Chimley · 16/01/2022 21:32

A new client called Herve was autocorrected to Herpes. Thank goodness he was a good guy! But what an introduction 🙊

WarmSausageTea · 16/01/2022 23:14

I had a colleague named Whitty, who received a letter addressed to Miss Whippy. No idea what might have been on the letter-writer’s mind…

CityCommuter · 17/01/2022 00:08

A colleague some time ago always mistyped the word 'shift' as 'shit'... so it would be what 'shit' would you prefer on various emails to staff or if anyone would like a particular shit can they give a weeks notice and a regular group email was titled shit rota for the next month...

CityCommuter · 17/01/2022 00:14

Another was a job vacancy I saw once advertised in the local newspaper... it read 'fat typist required for busy legal department'... I remember fleetingly thinking why the typists size would matter but realised it should have read 'fast'!

deste · 17/01/2022 09:49

In the early 90's I taught an IT class at college. The first lesson the students had included answering questions. One of the questions was where would could you save your work to keep it safe. One of the students wrote that they would use a floppy dick.

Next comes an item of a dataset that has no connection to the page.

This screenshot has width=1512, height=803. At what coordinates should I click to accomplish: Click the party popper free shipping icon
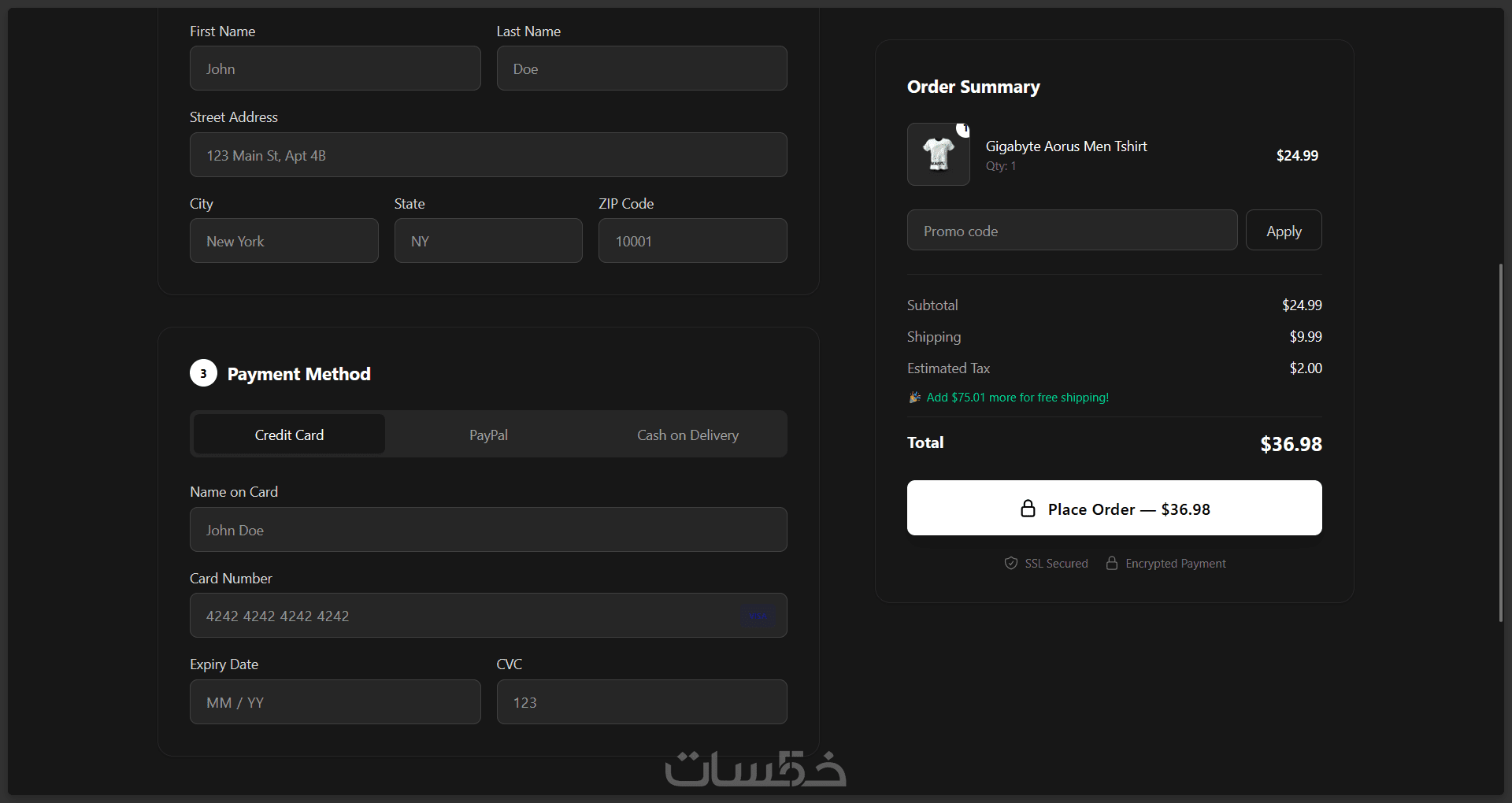[914, 398]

NadjaofAntipaxos · 17/01/2022 10:44

I once received a CV in application for a waitressing job from a lady who was very proud of her "Foof hygiene certificate".

Tombero · 17/01/2022 10:53

One to an event we were going to that said the guest of honour Mr X would be accompanied by his wife Booby.

One at work which said open the spreadsheet and a massage will pop up.

StillNoFuckingEyeDeer · 17/01/2022 11:01

Exeter Scrapstore uses the #exeterscrapstore which is pretty appropriate but always makes DH chuckle.

Bells3032 · 17/01/2022 11:01

During my uni exams (in 2009) my best friend texted me asking how its going. Having spent the entire day procrastinating I tried to tell her so. Instead I texted "euch terribly. Can't get anything done cos I am the queen of copulating". Thanks autocorrect. How it got from procrastinating to copulating ill never know

Babyvenusplant · 17/01/2022 11:06

@tillytoodles1

I sent a text to a plumber saying "can you ring me please", but due to autocorrect and my bad typing, it said tickle me instead. I got someone else!

I

Hahaha!
REP22 · 17/01/2022 11:08

@Woodlandarchitect

Does anyone remember when Susan Boyle released an album and the Twitter hashtag was #susanalbumparty

Oooooh it’s caused me to laugh out loud for years!! Grin

I can remember when people were abbreviating her name to SuBo and thinking that that really wouldn't have worked well for Pete Docherty. Shock

A few years ago I got my S-i-L a stocking filler book called "Damn You, Autocorrect", full of unfortunate messages. Very good www.amazon.co.uk/Damn-You-Autocorrect-Jillian-Madison/dp/0753540088/ref=sr_1_1?crid=IBQTLQUBL610&keywords=damn+you+autocorrect&sprefix=damn+y%2Caps%2C104&tag=mumsnetforu03-21&qid=1642417552&sr=8-1. The worst ones are generally those sent to mums and bosses...

REP22 · 17/01/2022 11:11

@Innatenvi

I have seen cunty council instead of county council many times. Although they're not wrong!
I've had that one too. Also a guide to what one can do in the cuntryside.

I once emailed someone about Hampshite instead of Hampshire.

Plumpcious · 17/01/2022 11:15

Has anyone mentioned the "fried minge" thread from a few years ago? It took a while before the OP realised her typo and in the meantime was puzzled as to why posters were making jokes and not replying to her question about fried mince.